The Supreme Court decided on Tuesday that it’s more important to protect anti-abortion health centers than pregnant women.

The court reversed a California law requiring “crisis pregnancy centers” to inform women about state-funded abortions and contraceptive services. The decision was 5–4, with the court’s conservative justices in the majority, on the basis of protecting First Amendment rights.

Crisis pregnancy centers are typically faith-based organizations that counsel women against having abortions. There are more than 2,700 of these centers in America, spread across both conservative and liberal states.

To be fair, some of these centers really do try to help pregnant women by providing free counseling and financial support. But the California state legislature found that around 200 centers in the state use deceptive advertising and counseling methods to misinform women. Centers have been found to show women disturbing videos of second trimester abortions, lie about how far along they are in their pregnancy, and claim that an abortion can cause a woman to “bleed out and fall into a coma.”

California’s law required pregnancy centers to post notices about state-funded abortion and contraceptive services. It also required them to inform women that the centers are not medical facilities.

The court argued that this represents an unconstitutional infringement on freedom of speech, and that the state can’t tell anti-abortionists to talk about abortions. Justice Anthony Kennedy even went as far as to say California is like a “relentless authoritarian regime” that attempts to stifle free speech.

But all kinds of other businesses, even car repair shops and restaurants, are required to be honest about the services they provide. Doctors must tell women that their risk of suicide, breast cancer, and depression may increase if they get an abortion, even if they don’t think there’s enough medical proof to support the claim. Planned Parenthood also asks women to sign a disclosure and consent form that highlights these risks.
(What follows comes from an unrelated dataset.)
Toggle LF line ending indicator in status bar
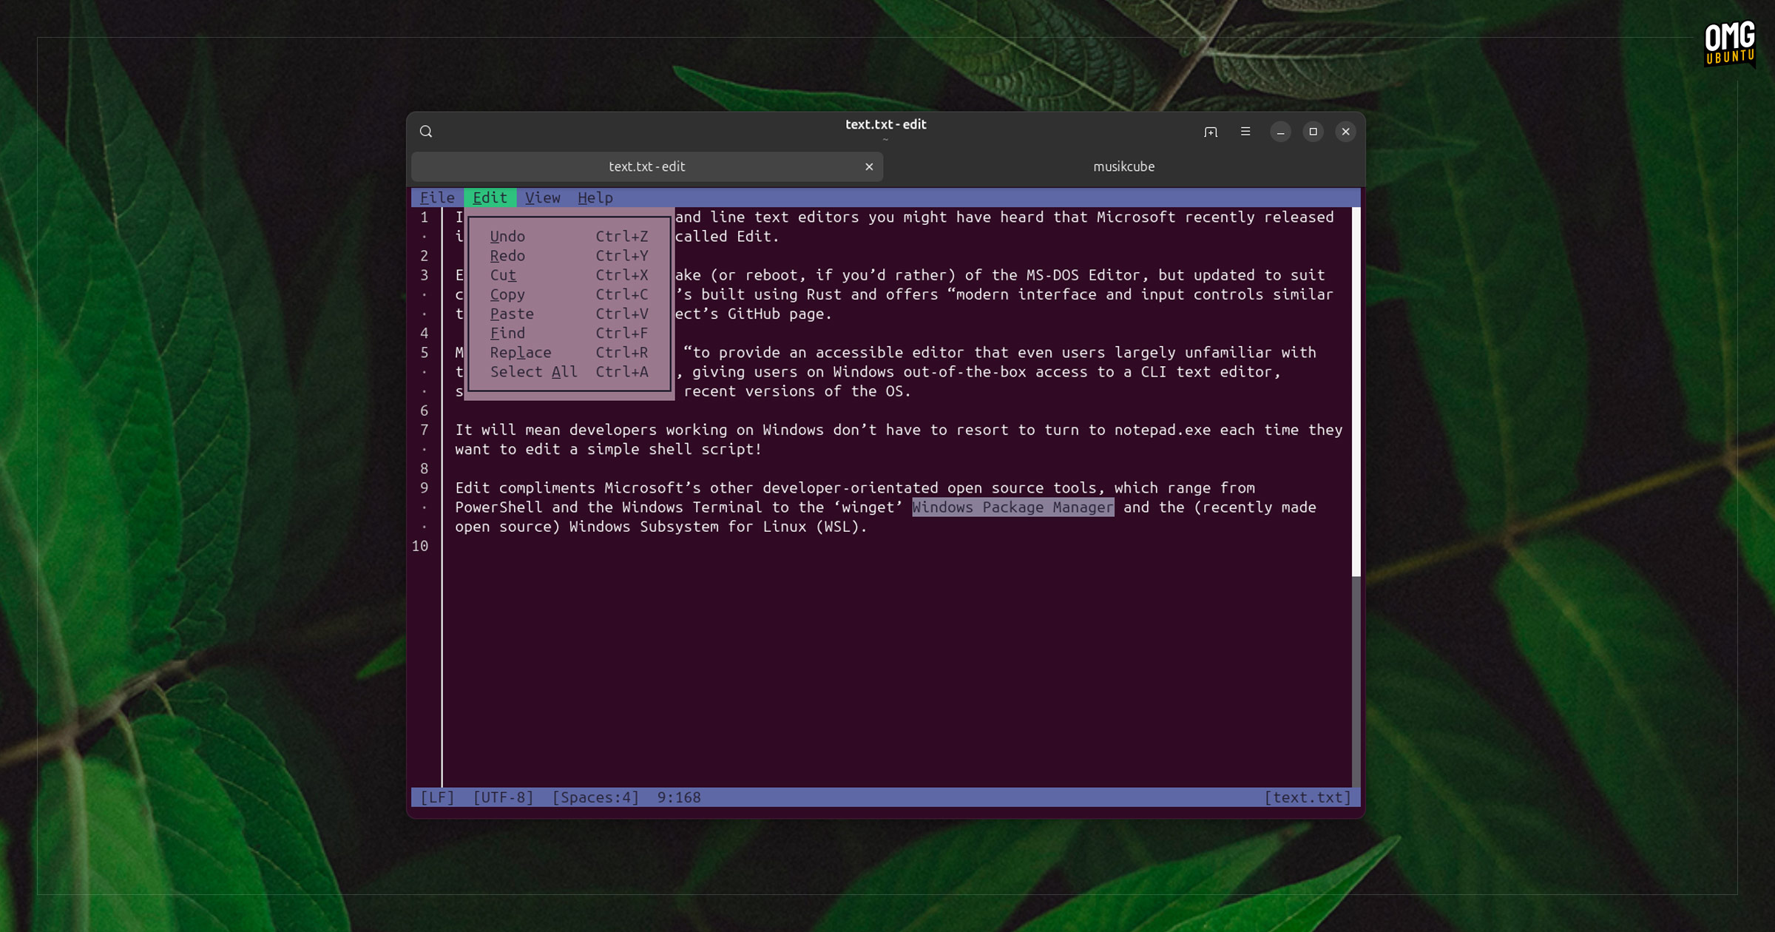 pos(437,797)
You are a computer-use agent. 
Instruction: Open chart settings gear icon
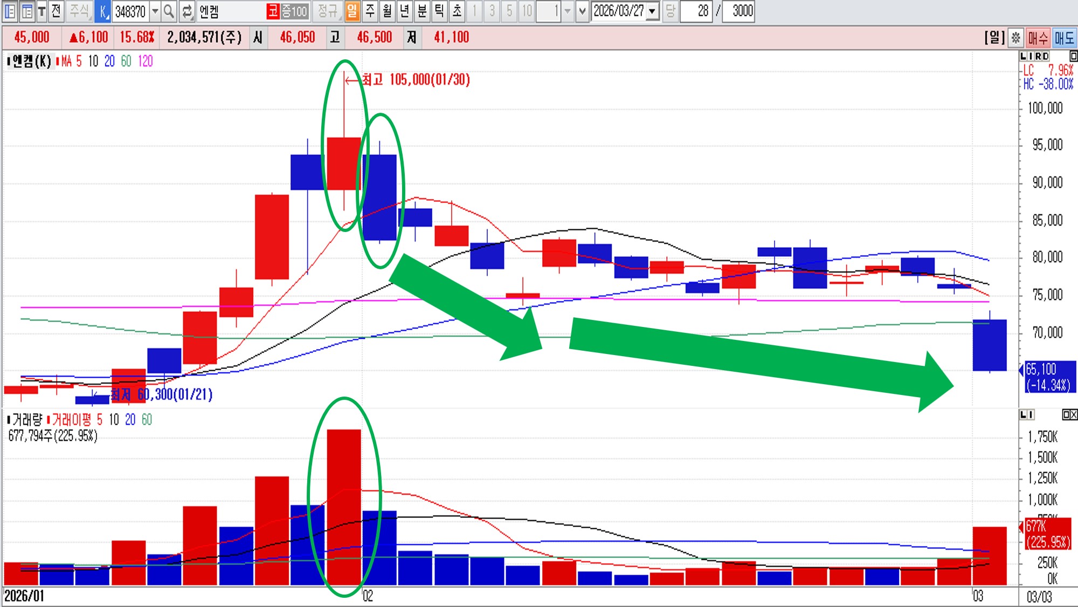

Why should anti-abortion, fake “clinics” be treated differently?

In his dissent, Justice Stephen Breyer echoed this sentiment:

“if a State can lawfully require a doctor to tell a woman seeking an abortion about adoption services, why should it not be able, as here, to require a medical counselor to tell a woman seeking prenatal care or other reproductive healthcare about childbirth and abortion services?”

He went on to say that the decision seems to assume that professional “speech about abortion is special, that it involves in this case not only professional medical matters, but also views based on deeply held religious and moral beliefs about the nature of the practice.”

It seems that for Justice Kennedy, it’s not authoritarianism to require doctors to talk about the alleged “risks” of abortion even if they don’t believe it to be true, but it’s unlawful to require religious people to speak against their anti-abortion beliefs.